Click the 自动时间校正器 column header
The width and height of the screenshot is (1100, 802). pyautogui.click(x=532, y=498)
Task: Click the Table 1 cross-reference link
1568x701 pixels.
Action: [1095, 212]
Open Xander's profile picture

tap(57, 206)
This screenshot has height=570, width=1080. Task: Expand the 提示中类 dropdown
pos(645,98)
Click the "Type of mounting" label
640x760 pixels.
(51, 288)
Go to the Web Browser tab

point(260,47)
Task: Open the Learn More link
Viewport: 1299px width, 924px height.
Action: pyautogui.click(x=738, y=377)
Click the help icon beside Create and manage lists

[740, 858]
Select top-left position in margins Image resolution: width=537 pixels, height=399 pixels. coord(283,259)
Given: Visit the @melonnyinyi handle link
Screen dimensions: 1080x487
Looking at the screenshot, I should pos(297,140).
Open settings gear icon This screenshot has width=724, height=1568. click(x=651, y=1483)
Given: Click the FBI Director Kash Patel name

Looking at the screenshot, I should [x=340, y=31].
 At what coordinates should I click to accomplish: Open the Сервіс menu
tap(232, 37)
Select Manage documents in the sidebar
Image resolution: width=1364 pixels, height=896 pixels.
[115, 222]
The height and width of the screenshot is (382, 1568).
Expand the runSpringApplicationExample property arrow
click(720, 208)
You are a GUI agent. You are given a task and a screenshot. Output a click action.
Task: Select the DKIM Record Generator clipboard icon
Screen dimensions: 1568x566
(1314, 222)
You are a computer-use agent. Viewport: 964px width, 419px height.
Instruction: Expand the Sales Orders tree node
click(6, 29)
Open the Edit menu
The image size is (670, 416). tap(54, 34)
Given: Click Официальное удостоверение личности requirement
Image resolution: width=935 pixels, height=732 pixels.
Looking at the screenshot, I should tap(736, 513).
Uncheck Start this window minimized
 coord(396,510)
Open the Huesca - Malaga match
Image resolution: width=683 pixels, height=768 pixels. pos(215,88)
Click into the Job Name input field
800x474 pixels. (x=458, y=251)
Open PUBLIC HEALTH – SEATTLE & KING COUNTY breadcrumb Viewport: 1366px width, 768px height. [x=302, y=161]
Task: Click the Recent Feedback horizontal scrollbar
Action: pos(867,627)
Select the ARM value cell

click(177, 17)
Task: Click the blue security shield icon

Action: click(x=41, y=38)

TASK STATEMENT — In full and without alteration, reproduce the records above.

RESPONSE AREA —
Click the 自动时间校正器 column header
The width and height of the screenshot is (1100, 802). pyautogui.click(x=532, y=498)
Task: Click the Table 1 cross-reference link
1568x701 pixels.
Action: [1095, 212]
Open Xander's profile picture

tap(57, 206)
This screenshot has height=570, width=1080. Task: Expand the 提示中类 dropdown
pos(645,98)
Click the "Type of mounting" label
640x760 pixels.
(51, 288)
Go to the Web Browser tab

point(260,47)
Task: Open the Learn More link
Viewport: 1299px width, 924px height.
Action: pyautogui.click(x=738, y=377)
Click the help icon beside Create and manage lists

[740, 858]
Select top-left position in margins Image resolution: width=537 pixels, height=399 pixels. coord(283,259)
Given: Visit the @melonnyinyi handle link
Screen dimensions: 1080x487
Looking at the screenshot, I should pos(297,140).
Open settings gear icon This screenshot has width=724, height=1568. click(x=651, y=1483)
Given: Click the FBI Director Kash Patel name

Looking at the screenshot, I should [x=340, y=31].
 At what coordinates should I click to accomplish: Open the Сервіс menu
tap(232, 37)
Select Manage documents in the sidebar
Image resolution: width=1364 pixels, height=896 pixels.
[115, 222]
The height and width of the screenshot is (382, 1568).
Expand the runSpringApplicationExample property arrow
click(720, 208)
You are a GUI agent. You are given a task and a screenshot. Output a click action.
Task: Select the DKIM Record Generator clipboard icon
Screen dimensions: 1568x566
(1314, 222)
You are a computer-use agent. Viewport: 964px width, 419px height.
Instruction: Expand the Sales Orders tree node
click(6, 29)
Open the Edit menu
The image size is (670, 416). tap(54, 34)
Given: Click Официальное удостоверение личности requirement
Image resolution: width=935 pixels, height=732 pixels.
Looking at the screenshot, I should tap(736, 513).
Uncheck Start this window minimized
 coord(396,510)
Open the Huesca - Malaga match
Image resolution: width=683 pixels, height=768 pixels. pos(215,88)
Click into the Job Name input field
800x474 pixels. (x=458, y=251)
Open PUBLIC HEALTH – SEATTLE & KING COUNTY breadcrumb Viewport: 1366px width, 768px height. [x=302, y=161]
Task: Click the Recent Feedback horizontal scrollbar
Action: pos(867,627)
Select the ARM value cell

click(177, 17)
Task: Click the blue security shield icon

Action: click(x=41, y=38)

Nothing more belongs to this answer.